An important note: When you define a variable on the command line, as we did just above, it is only available in this current shell session. If you later spawn a new shell from this one, or close this shell and open a new one later, you won't have the changes you made in this shell process. (Feel free to test this yourself by opening a second shell process!)
Later, we'll cover one way to have the default variable values set to something else (like our new value for PS1, above), whenever you open a new shell process on this computer.

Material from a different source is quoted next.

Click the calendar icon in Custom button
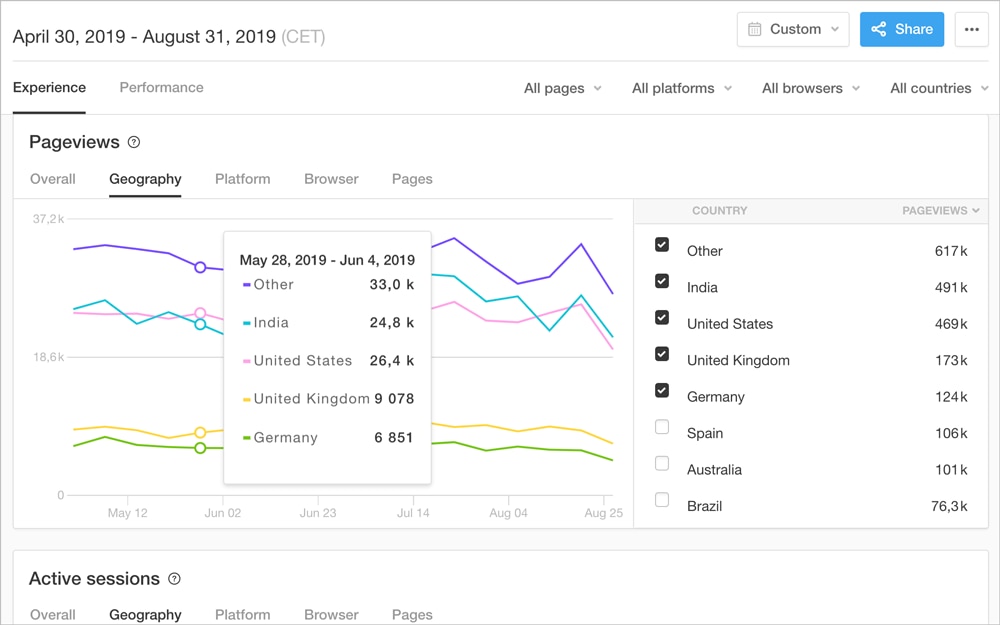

Another way to avoid having to retype paths and commands is to use an
alias. Most shells allow you to define an alias so that it is available
to use in the current shell process. Let's define an alias to perform the same
function as the smallest
script that we made earlier. If you enter:
alias my_smallest='wc * | sort -k 3 -n | head -n 1'
you will have created a new command my_smallest
that will be
available in any directory.
Want to know how to color your ls
output? (The below works for
Windows Git Bash, Mac, and most 'flavors' of Linux, but you can also
search online for other color options pertaining to your computer's
operating system and shell type.)
alias ls='ls -G'
Alas, none of the changes to variables or aliases will be there when
you logout and come back, as we described above. Thankfully, we can
turn to a script to make that happen. The most common script is one
that is already invoked every time you login (if it already exists).
When using the bash shell it is called the .bashrc
file.
(On a Mac, it's called .bash_profile
. Actually, the truth is a bit
more complicated; see this discussion.)
Go to your home directory and open the .bashrc
file (on a Mac, use
.bash_profile
, which you'll have to create if it doesn't already exist):
nano .bashrc
At the end of this file, add any of the new variables and prompts that we defined above, if you WANT them on your computer.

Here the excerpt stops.